*Final iki bölümden oluşacaktır, keyifli okumalar dilerim❤️
*****
İçimde ihanetin ağırlığını taşırken aynı zamanda öfkenin tomurcuklarını da ekiyordum. Bana güvenen olsun güvenmeyen olsun, insanların yarısını kurtaramamıştım ve şimdi kalanlarda tehlikedeydi.
DEA'dan uzakta olsak da gelmeleri uzun sürmeyecekti. Bizi teker teker avlayacaklardı, geleceğimiz gerçekleşiyordu fakat ne olursa olsun benim yanımda olan insanları sonuna kadar koruyacaktım. Bunu yapmak zorundaydım.
"Palmira!"
Gözlerimi yavaşça çevirdim Bilge Kalin'e ve ardından halkıma. Ellerinde kılıçlar ve silahlar ile birlikte, biz hazırız! diyorlardı adeta. Onları gören Üronyum halkı da kısa vakitte kendilerine çeki düzen vermişti.
Gözlerimiz kati bir şekilde bakışırken hazır olduk; her şeye, her gidecek olan cana, her kayıba. Elementçiler halkın etrafını sararak bir çember oluşturdu. Bu sükunet uzun sürmeyecekti.
Ve sürmemişti de.
Gökyüzü adeta üzerimize çökecekmiş gibi gürledi. Halk titredi, peyda etmemeye çalıştı korktuklarını. Kızıl gökyüzü karardı, karardı ve siyahın asaleti sardı her bir yanı. Göz gözü görmez iken gökyüzü aydınlandı bir an ve o ortaya çıktı.
Stvorenje!
Tıpkı daha önce koca suratıyla nasıl görmüş isem Stvorenje'yi, şimdi de aynı şekilde duruyordu fakat tek bir farkla; şimdi oldukça öfkeliydi. Koca gözlerini dikmişti üzerime ve ben onun daha da sinirlenmesine yol açarak sırıttım. Ondan kaçmamın yanı sıra gücüne de sahip olmam onu fena sinirlendirmişe benziyordu.
Öte yandan halk korkuyla ilk defa görmüş olduğu Stvorenje'ye bakıyordu. Ağızları açık, afallamış haldeydiler. Bedenlerine sinmiş olan korku oturmuştu üzerlerine fakat aralarından biri ortaya çıkınca, kalanlarını da cesaretlendirmişti.
"İşte, buradayız Stvorenje! Senden ve yaratıklarından korkmuyoruz! Gökyüzünde bizi izleyeceğine çık karşımıza!"
Bu Emily idi! Dünya da iken yanımdaydı, onun bu cesaretine hayran kalmıştım. Onun yaptığı bu davranış kalanların da bir bir korkularından arınmasına yol açmıştı.
Kılıçlar, silahlar havaya kalkarken savaş nidaları atıldı ortaya. Herkes pozisyonunu almışken Stvorenje büyük ağzıyla sırıttığı vakit o atağa geçmeden anladım ne yapacağını.
Karanlık gökyüzünde sayısız küçük boyut açılırken, içinden sayamayacağım kadar yaratık çıktı. Şimdi hepsi üzerimize doğru geliyordu. Yapacağım tek bir şey vardı.

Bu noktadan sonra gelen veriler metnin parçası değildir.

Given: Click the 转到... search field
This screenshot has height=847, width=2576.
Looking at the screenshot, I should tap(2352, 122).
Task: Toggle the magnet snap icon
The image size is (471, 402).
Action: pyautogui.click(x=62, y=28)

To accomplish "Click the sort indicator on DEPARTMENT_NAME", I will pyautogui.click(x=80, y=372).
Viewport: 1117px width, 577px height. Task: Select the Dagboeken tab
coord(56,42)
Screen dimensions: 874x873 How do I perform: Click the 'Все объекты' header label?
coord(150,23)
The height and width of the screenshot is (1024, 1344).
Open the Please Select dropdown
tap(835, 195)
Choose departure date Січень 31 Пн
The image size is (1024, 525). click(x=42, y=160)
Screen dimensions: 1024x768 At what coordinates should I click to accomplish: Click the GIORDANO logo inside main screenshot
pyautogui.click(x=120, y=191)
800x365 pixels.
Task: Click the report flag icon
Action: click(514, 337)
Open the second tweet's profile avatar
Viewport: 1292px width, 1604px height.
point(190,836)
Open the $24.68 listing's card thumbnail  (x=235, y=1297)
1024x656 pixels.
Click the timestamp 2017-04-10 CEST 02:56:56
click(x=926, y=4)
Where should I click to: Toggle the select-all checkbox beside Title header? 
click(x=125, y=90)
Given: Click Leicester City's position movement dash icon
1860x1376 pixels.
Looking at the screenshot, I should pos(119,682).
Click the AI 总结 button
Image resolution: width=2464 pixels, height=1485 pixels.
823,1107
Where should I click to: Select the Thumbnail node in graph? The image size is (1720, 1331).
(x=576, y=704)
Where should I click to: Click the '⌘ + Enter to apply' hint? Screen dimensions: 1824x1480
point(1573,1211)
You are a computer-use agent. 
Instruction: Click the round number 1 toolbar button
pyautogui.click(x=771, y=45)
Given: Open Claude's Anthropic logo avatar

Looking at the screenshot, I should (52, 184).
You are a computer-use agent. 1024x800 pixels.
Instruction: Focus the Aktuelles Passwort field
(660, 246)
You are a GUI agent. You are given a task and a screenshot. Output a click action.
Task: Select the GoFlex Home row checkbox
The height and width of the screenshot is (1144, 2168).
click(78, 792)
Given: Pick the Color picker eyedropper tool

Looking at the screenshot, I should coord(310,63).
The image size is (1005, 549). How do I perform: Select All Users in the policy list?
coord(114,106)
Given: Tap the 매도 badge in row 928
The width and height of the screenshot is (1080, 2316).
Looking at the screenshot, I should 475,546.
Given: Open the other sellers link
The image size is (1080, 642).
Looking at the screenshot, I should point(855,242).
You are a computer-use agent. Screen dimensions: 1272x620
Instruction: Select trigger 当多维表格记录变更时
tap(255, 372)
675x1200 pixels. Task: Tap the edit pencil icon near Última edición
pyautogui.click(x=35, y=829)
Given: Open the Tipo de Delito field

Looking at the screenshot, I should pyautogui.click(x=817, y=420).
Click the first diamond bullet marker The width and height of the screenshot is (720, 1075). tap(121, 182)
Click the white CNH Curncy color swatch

Hepimizi çevreleyen boylu boyunca bir kalkan yarattığım vakit yaratıklar kalkana çarptı. İçeri girmeye çalıştılar fakat çabaları nafileydi. Kalkanı çepeçevre sardılar. Artık yaratıkların menfur suratlarından başka hiçbir şey göremiyorduk.
"Ne kadar dayanabilirsin Aisley!"
Bay Gabriel'ın sorusuna hızla yanıt verdim. "Dayanabildiğim kadar!" Fakat biliyordum uzun süre dayanamayacağımı. Jordan olsaydı belki daha uzun süre tutabilirdik kalkanı.
Düşüncelerim beni biraz önce yaşadıklarıma götürmüştü. Sarah, Jordan ve askerler yıkılan DEA binasının içinde kalmışlardı. Ve ben Onları kurtaramamıştım. Onları yaratıklarla dolu bir binada ölüme terk etmiştim. Sarah'ın bana güvenen bakışları gözümde canlanınca kafamı iki yana salladım.
Hayır Aisley dağılma sakın, düşünecek vakit yok!
Fakat ben düşünemeden gelmişti gözleri gözlerimin önüne. O bakmaya doyamadığım gözleri... Zihnimden kovamıyordum. Gelecek adım adım gösteriyordu kendisini ve ben kendimi hiç bu kadar çaresiz hissetmemiştim.
![](https://img.wattpad.com/cover/188460779-288-k195656.jpg)
ŞİMDİ OKUDUĞUN
Boyutlar Arası Savaş
FantasyGEÇİT Serisi, İkinci Kitap Gökyüzünden düşen damla misali korku veren yaratıklar akın akın sarmıştı gezegeni. Yok etmek, parçalamak, öldürmek istiyorlardı. Zorlu bir savaş bekliyordu Üronyum insanlarını. Yapmaları gereken tek şey; hayatta kalmak ve...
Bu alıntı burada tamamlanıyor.